Le gouvernement ukrainien perçoit cette église comme le satellite de l'Église orthodoxe russe. Or, l'Église orthodoxe russe et le patriarche Cyrille ont justifié la guerre d'agression contre l’Ukraine, ils ont transmis et perpétué des narratifs expliquant que les Russes et les Ukrainiens forment un seul peuple ou des narratifs anti-occidentaux. En Ukraine, quelque 60 prêtres, moines, évêques de l'Église orthodoxe ukrainienne qui ont été accusés de coopérer avec l'armée ou les institutions politiques russes dans le territoire ukrainien. Donc, (le contenu de cette proposition de loi) est une question qui a été discutée depuis le début de la Grande Guerre et je pense qu’(avec ce projet adopté en première lecture) aujourd'hui, le gouvernement essaye de prendre à bras le corps cette problématique.
Vous dites que c'est en réflexion depuis le début de la guerre. Pourquoi ce projet d’interdiction n’arrive que maintenant?

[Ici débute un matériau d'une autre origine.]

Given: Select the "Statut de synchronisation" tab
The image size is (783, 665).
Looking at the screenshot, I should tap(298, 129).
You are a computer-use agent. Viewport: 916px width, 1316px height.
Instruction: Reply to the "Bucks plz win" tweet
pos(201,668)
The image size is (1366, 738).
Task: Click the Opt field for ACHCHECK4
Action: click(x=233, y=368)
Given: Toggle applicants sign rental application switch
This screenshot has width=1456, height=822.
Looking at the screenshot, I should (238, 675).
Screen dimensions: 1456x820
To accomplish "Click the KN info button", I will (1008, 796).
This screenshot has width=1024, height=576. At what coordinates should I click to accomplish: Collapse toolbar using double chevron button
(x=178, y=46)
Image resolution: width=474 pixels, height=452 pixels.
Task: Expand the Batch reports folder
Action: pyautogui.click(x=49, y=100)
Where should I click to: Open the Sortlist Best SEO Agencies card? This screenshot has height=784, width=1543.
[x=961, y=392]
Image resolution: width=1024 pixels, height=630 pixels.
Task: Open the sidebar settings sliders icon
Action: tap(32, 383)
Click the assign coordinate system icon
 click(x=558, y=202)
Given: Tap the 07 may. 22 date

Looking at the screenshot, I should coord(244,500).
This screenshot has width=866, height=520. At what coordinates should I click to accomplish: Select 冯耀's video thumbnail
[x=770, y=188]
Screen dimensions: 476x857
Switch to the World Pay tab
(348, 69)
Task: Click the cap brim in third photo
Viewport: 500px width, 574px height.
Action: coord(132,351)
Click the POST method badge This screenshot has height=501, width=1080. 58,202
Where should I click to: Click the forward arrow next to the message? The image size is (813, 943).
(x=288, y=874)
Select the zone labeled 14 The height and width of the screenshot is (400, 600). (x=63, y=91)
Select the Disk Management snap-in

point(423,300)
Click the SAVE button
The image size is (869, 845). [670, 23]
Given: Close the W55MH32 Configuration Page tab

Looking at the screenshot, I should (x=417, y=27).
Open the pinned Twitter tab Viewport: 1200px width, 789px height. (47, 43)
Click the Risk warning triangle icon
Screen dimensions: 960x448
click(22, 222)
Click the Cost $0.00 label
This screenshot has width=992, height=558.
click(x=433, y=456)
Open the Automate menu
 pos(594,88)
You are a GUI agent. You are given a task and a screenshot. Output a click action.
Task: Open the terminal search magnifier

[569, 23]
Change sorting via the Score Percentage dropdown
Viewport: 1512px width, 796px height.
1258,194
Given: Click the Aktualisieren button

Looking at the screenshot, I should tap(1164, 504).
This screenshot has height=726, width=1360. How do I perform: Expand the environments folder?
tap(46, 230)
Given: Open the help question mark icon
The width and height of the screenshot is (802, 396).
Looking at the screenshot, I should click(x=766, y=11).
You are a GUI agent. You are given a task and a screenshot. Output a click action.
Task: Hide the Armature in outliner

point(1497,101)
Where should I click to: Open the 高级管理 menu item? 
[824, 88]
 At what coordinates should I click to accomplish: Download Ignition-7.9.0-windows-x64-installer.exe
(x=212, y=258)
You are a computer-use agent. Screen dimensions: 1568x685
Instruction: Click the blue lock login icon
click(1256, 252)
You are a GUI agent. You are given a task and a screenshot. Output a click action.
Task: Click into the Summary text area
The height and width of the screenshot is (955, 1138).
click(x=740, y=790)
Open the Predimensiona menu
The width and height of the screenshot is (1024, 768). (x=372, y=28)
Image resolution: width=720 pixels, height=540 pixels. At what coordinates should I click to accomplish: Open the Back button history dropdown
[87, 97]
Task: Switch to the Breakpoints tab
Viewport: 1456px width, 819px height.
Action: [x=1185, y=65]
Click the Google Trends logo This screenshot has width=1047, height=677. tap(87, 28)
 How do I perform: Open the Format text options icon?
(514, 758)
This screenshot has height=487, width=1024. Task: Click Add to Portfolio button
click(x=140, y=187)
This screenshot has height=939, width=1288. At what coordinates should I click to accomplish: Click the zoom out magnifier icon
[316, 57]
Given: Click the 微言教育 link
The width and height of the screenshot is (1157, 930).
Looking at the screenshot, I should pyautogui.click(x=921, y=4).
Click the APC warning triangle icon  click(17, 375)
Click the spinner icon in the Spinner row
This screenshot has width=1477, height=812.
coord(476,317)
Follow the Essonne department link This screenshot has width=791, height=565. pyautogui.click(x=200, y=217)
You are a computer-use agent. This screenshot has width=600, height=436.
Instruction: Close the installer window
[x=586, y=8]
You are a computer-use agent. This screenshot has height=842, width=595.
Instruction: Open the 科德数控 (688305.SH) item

C'est une question assez délicate, comme beaucoup le comprennent, la liberté religieuse est en jeu. La loi qui a été votée aujourd'hui est le projet le plus souple de tous les projets enregistrés au Parlement ukrainien. Cette loi - si elle est adoptée en deuxième lecture et signée par le président, n'est pas une interdiction de toute l'Église ukrainienne orthodoxe. La loi dit que l'Eglise qui est gouvernée depuis la Russie ne peut pas exister en Ukraine. Il reviendra donc à l'autorité judiciaire de juger cas par cas chaque paroisse, chaque administration diocésaine, car selon la loi ukrainienne, chaque paroisse, chaque diocèse et chaque monastère est enregistré comme une organisation religieuse en soi. Donc, si on veut vraiment interdire cette Eglise orthodoxe d’Ukraine, il faudra qu'il y ait des processus sur un peu plus de 10 000 organisations religieuses.
Ce sera donc un processus long…
D’autant que l'Église orthodoxe ukrainienne dit qu'elle n'est pas gouvernée par les Russes. Il y a un peu moins de deux ans, elle a d’ailleurs proclamé propre indépendance vis-à-vis du patriarcat de Moscou. Donc ça va compliquer les choses pour l'Ukraine qui cherchera à prouver qu'elle fait partie du patriarcat de Moscou et qu’elle est gouvernée par Moscou. Des juristes disent que probablement cela prendra des années pour pouvoir mettre cette loi en pratique.
Est ce qu'on a une idée aujourd'hui de ce que représente l'Église orthodoxe ukrainienne rattachée à Moscou?
Je ne crois pas qu’il soit possible de le savoir. Cela dépend de la manière dont on en compte, de la manière dont on pose la question. Il n'existe pas de statistiques comme dans certains pays où les gens s'enregistrent après les gouvernements, comme membre de telle communauté. Donc je pense que c'est très difficile de savoir. Dans le passé, l'Église orthodoxe en Ukraine était la plus nombreuse au regard du nombre de fidèles. Aujourd'hui, il paraît que ce nombre a diminué, mais cette Eglise reste celle qui a le plus grand nombre de paroisses, d’écoles théologiques, de monastères, etc. Donc elle reste une entité très forte. Depuis la proclamation de l'autocéphalie de l'Église orthodoxe d'Ukraine par le Patriarcat œcuménique de Constantinople en janvier 2019, entre 1000 paroisses et 2000 paroisses ont changé la juridiction. C’est une petite minorité.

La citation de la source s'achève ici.